Deep Vector-Valued RKHS in Modern Learning

• Deep vector-valued RKHS are Hilbert spaces where functions map inputs to vector outputs using operator-valued kernels.
• Deep vvRKHS architectures layer multiple kernel-based maps, allowing complex multi-output functions to be represented via finite-dimensional expansions.
• This framework unifies multi-output regression, deep kernel networks, and neural operator models with optimization tractability via representer theorems.

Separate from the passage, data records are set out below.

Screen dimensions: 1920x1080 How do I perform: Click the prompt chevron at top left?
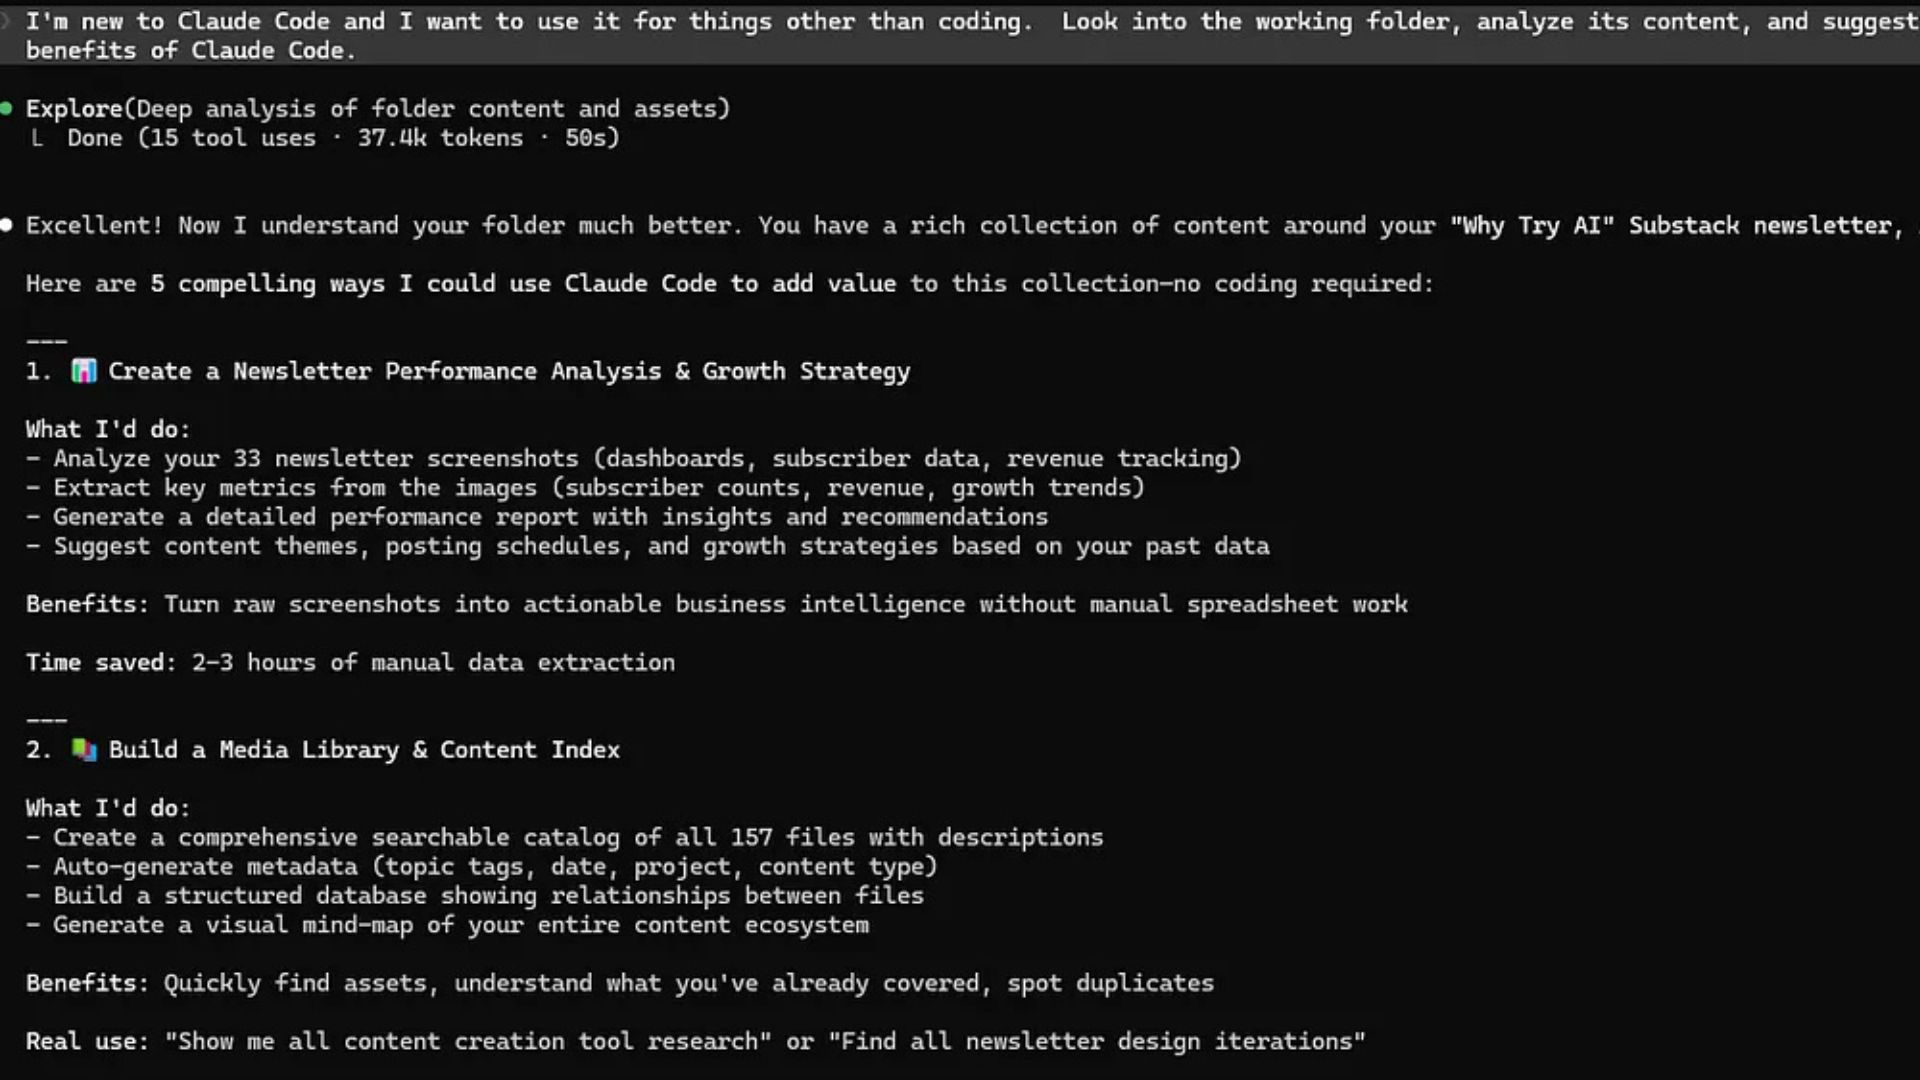[x=5, y=21]
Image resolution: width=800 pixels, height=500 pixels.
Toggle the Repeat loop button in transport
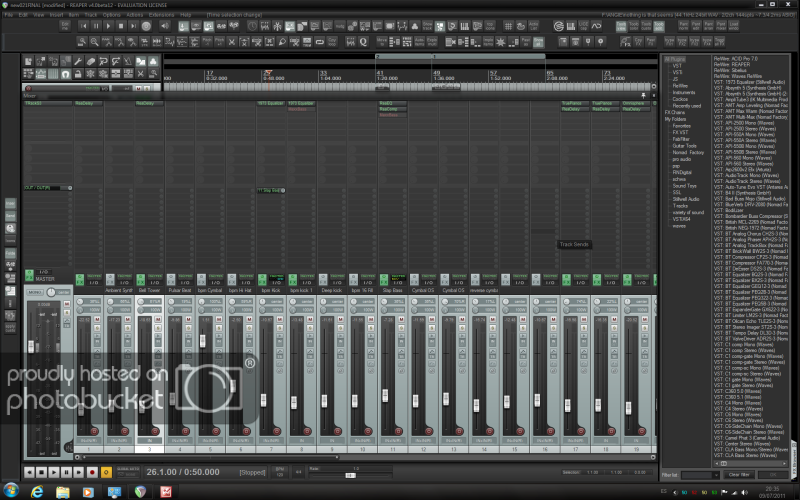click(106, 471)
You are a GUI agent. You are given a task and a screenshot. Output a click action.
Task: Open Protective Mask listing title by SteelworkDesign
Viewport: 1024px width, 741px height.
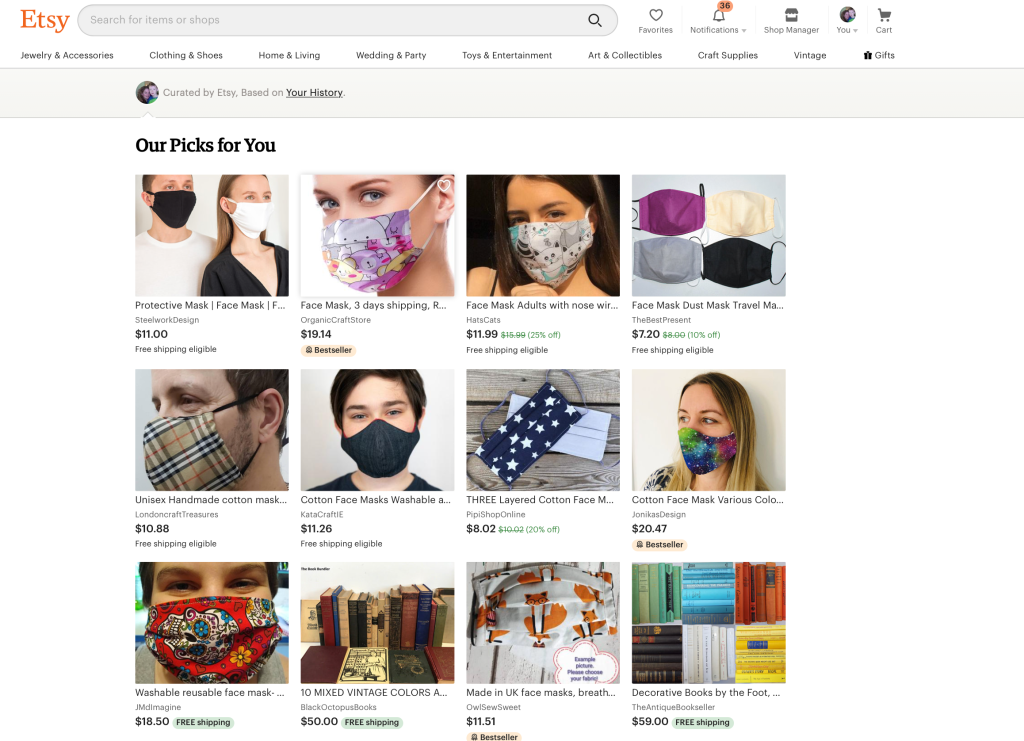coord(212,305)
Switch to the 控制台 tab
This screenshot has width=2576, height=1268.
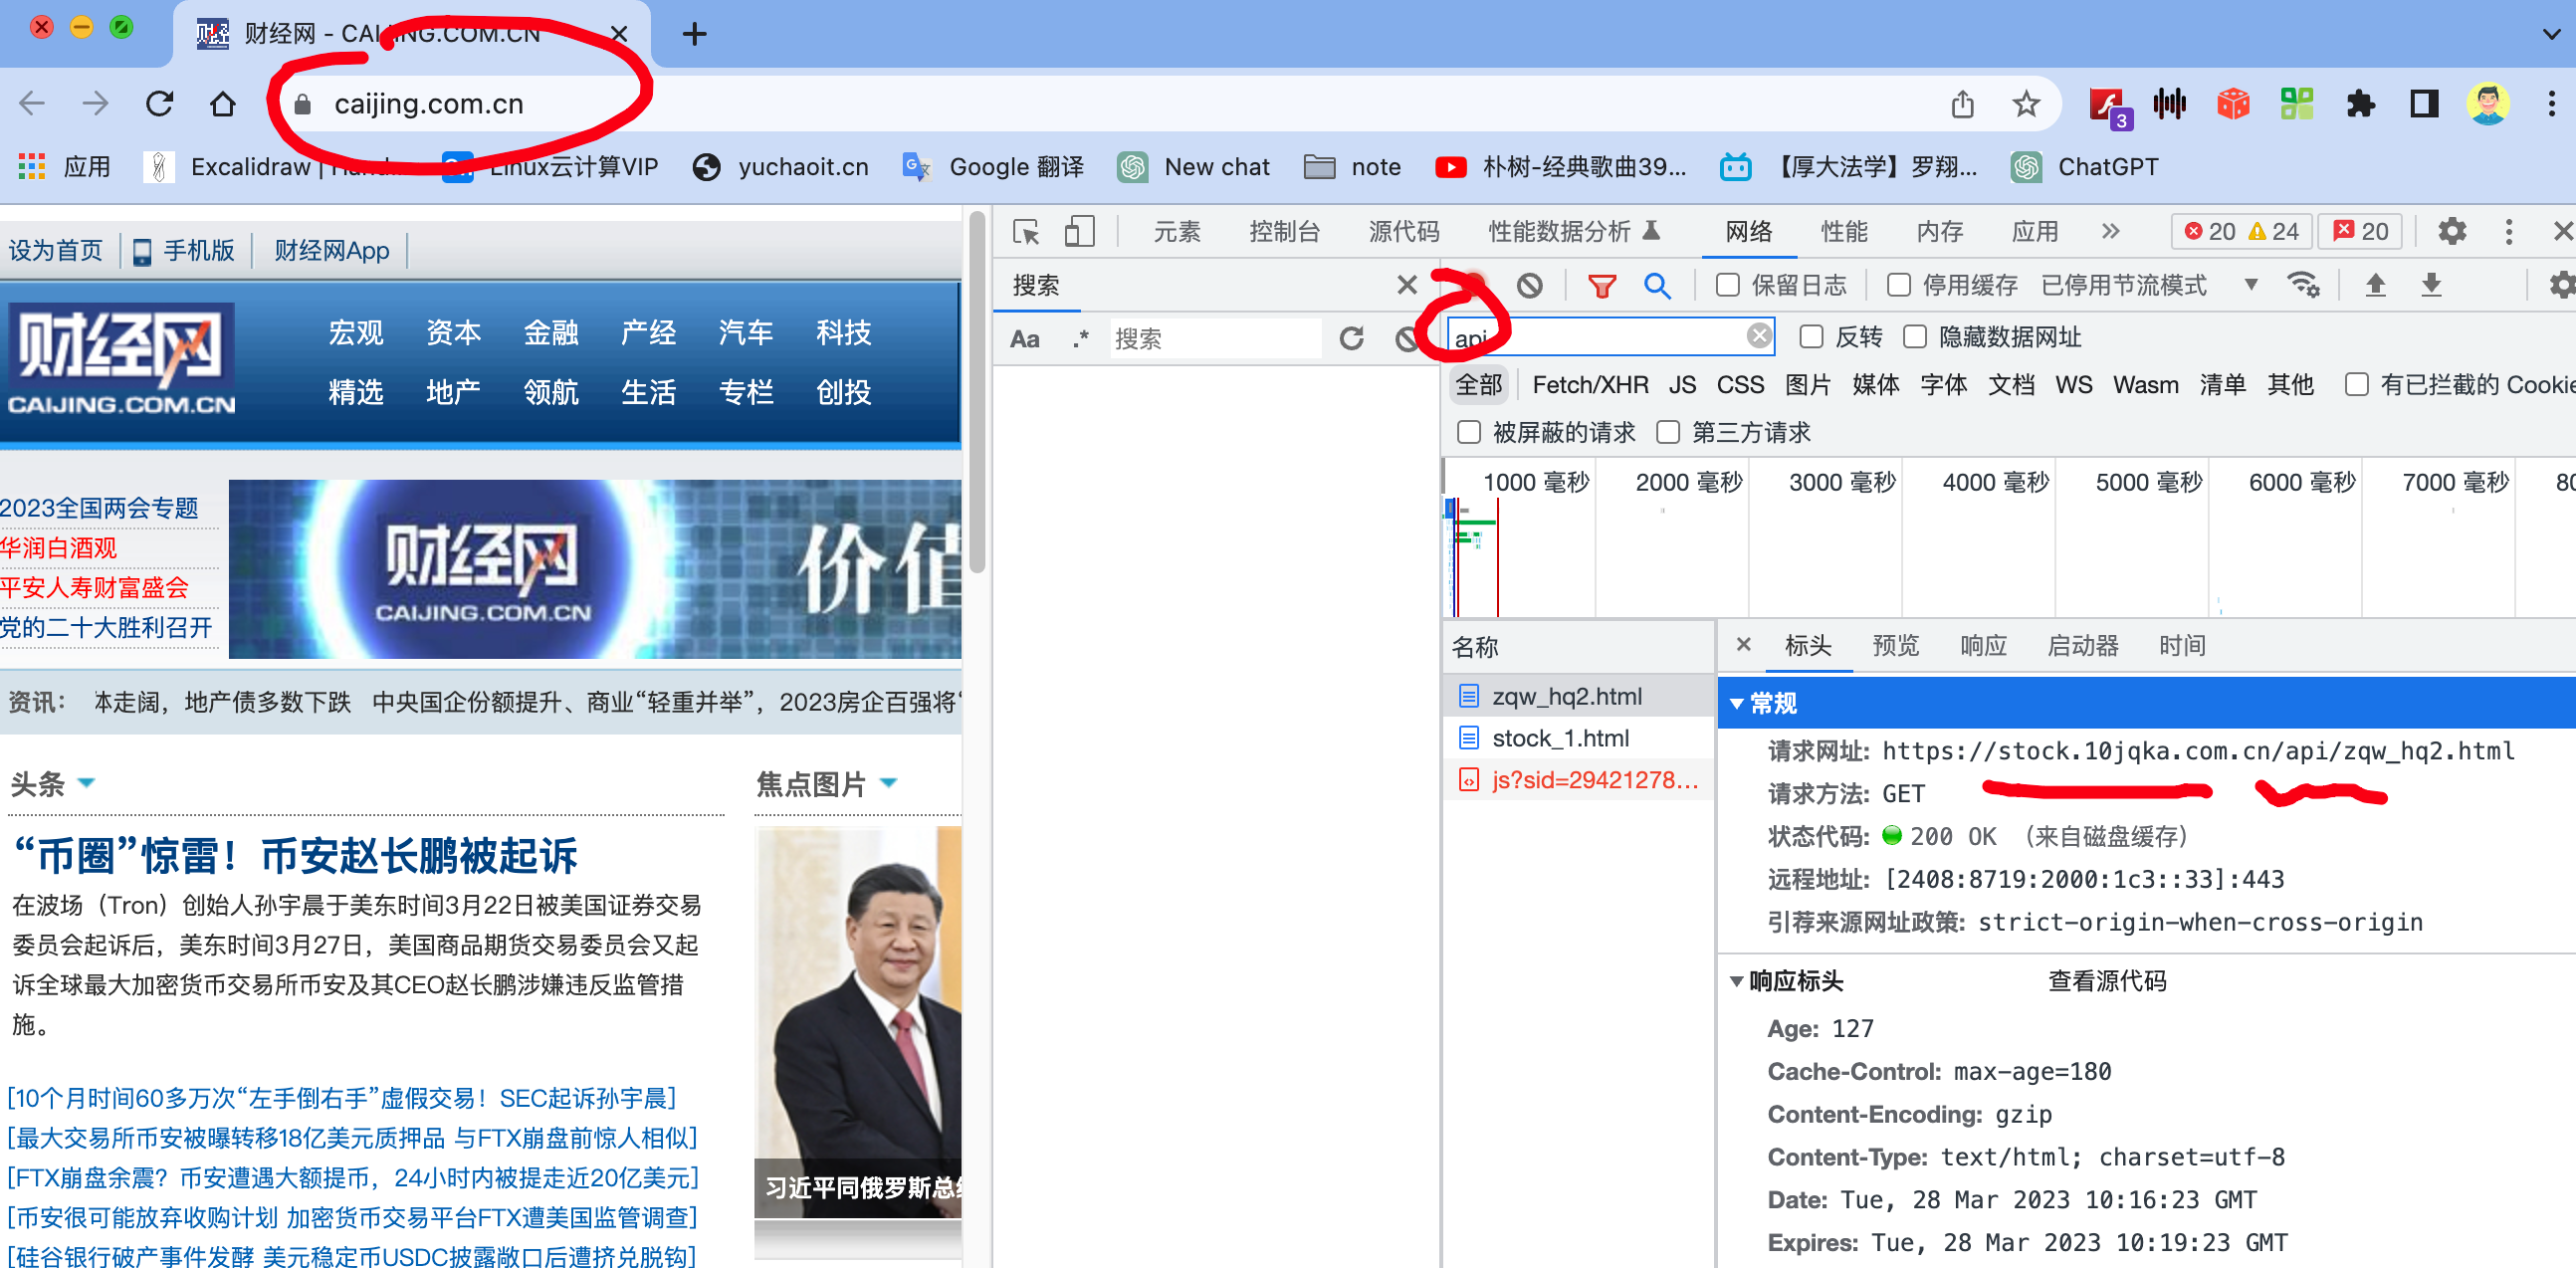pos(1284,232)
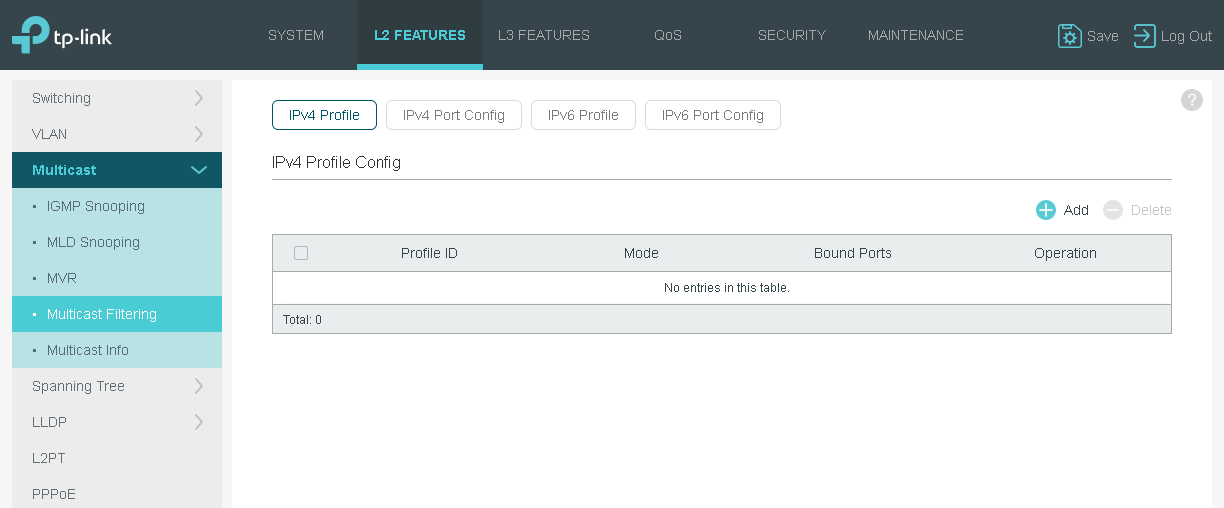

Deep vector-valued reproducing kernel Hilbert spaces (vvRKHS) provide a rigorous mathematical framework for modeling and learning vector-valued functions, especially in the context of multi-layer architectures and neural operator models. vvRKHS generalize classical scalar-valued RKHS to handle outputs in Hilbert spaces, enabling kernel-based treatment of high-dimensional, multi-output, and operator-valued tasks. This theory underpins many modern developments in deep learning, kernel methods, and neural operators, particularly those involving infinite-width limits, structured outputs, and operator regression.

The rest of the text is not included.